The railway station in Pogranichny (still called Grodekovo for railway purposes) is the first one east of the Sino-Russian border on the Harbin–Ussuriysk (for Vladivostok) branch of the former Chinese Eastern Railway, the "Trans Manchurian Line". There are currently (December 2013) no through passenger trains between Harbin and Ussuriysk; however, two local trains daily in each direction connect Suifenhe (the last Chinese station on the western side of the border) to Pogranichny. The 27-km journey takes around 1 hour and 25 minutes.

==Climate==
Pogranichny has a humid continental climate (Köppen climate classification Dwb), with very cold and dry winters and very warm and wet summers.

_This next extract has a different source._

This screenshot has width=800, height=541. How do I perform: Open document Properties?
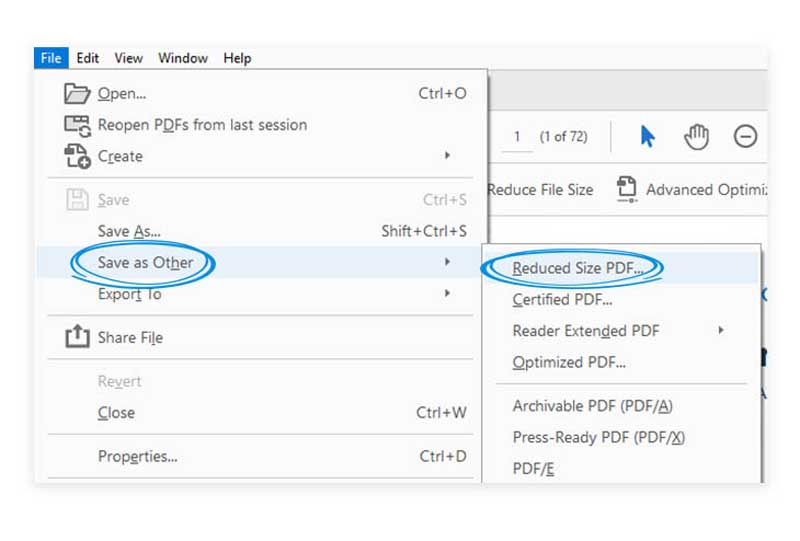[x=137, y=456]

Climate data for Pogranichny
| Month | Jan | Feb | Mar | Apr | May | Jun | Jul | Aug | Sep | Oct | Nov | Dec | Year |
| Record high °C (°F) | 6.8 (44.2) | 13.7 (56.7) | 21.3 (70.3) | 30.2 (86.4) | 35.0 (95.0) | 36.9 (98.4) | 39.0 (102.2) | 39.2 (102.6) | 33.5 (92.3) | 30.4 (86.7) | 21.3 (70.3) | 12.0 (53.6) | 39.2 (102.6) |
| Mean daily maximum °C (°F) | −9.5 (14.9) | −5.2 (22.6) | 2.7 (36.9) | 12.9 (55.2) | 19.7 (67.5) | 23.5 (74.3) | 26.7 (80.1) | 26.5 (79.7) | 21.4 (70.5) | 14.0 (57.2) | 2.3 (36.1) | −7.0 (19.4) | 10.7 (51.2) |
| Daily mean °C (°F) | −15.4 (4.3) | −11.7 (10.9) | −3.9 (25.0) | 5.6 (42.1) | 12.3 (54.1) | 16.9 (62.4) | 20.6 (69.1) | 20.6 (69.1) | 14.4 (57.9) | 6.5 (43.7) | −4.0 (24.8) | −12.7 (9.1) | 4.1 (39.4) |
| Mean daily minimum °C (°F) | −20.4 (−4.7) | −17.0 (1.4) | −9.4 (15.1) | −0.7 (30.7) | 5.7 (42.3) | 11.2 (52.2) | 15.7 (60.3) | 15.8 (60.4) | 8.8 (47.8) | 0.7 (33.3) | −9.1 (15.6) | −17.4 (0.7) | −1.3 (29.6) |
| Record low °C (°F) | −36.9 (−34.4) | −33.0 (−27.4) | −27.6 (−17.7) | −14.5 (5.9) | −4.2 (24.4) | 2.0 (35.6) | 5.1 (41.2) | 5.6 (42.1) | −3.1 (26.4) | −13.1 (8.4) | −28.6 (−19.5) | −35.2 (−31.4) | −36.9 (−34.4) |
| Average precipitation mm (inches) | 6.7 (0.26) | 8.1 (0.32) | 13.1 (0.52) | 25.3 (1.00) | 58.6 (2.31) | 95.3 (3.75) | 117.2 (4.61) | 122.5 (4.82) | 64.5 (2.54) | 37.2 (1.46) | 14.5 (0.57) | 9.5 (0.37) | 572.5 (22.53) |
| Average precipitation days (≥ 0.1 mm) | 4.4 | 3.7 | 5.6 | 6.8 | 9.3 | 8.2 | 11.4 | 8.3 | 5.5 | 4.6 | 4.8 | 4.5 | 77.1 |
| Average relative humidity (%) | 63.2 | 58.8 | 55.7 | 56.1 | 64.4 | 74.0 | 81.8 | 78.7 | 70.2 | 59.3 | 59.0 | 61.8 | 65.3 |
| Mean monthly sunshine hours | 183 | 190 | 230 | 215 | 239 | 215 | 208 | 210 | 222 | 214 | 182 | 163 | 2,471 |
Source 1: climatebase.ru (1930-2008)
Source 2: NOAA (sun only, 1961-1990)

==Notable people==
Russian actor Leonid Yarmolnik and Mayor of Barnaul Vladimir Kolganov were born in Grodekovo. Russian poet Arseny Nesmelov died here.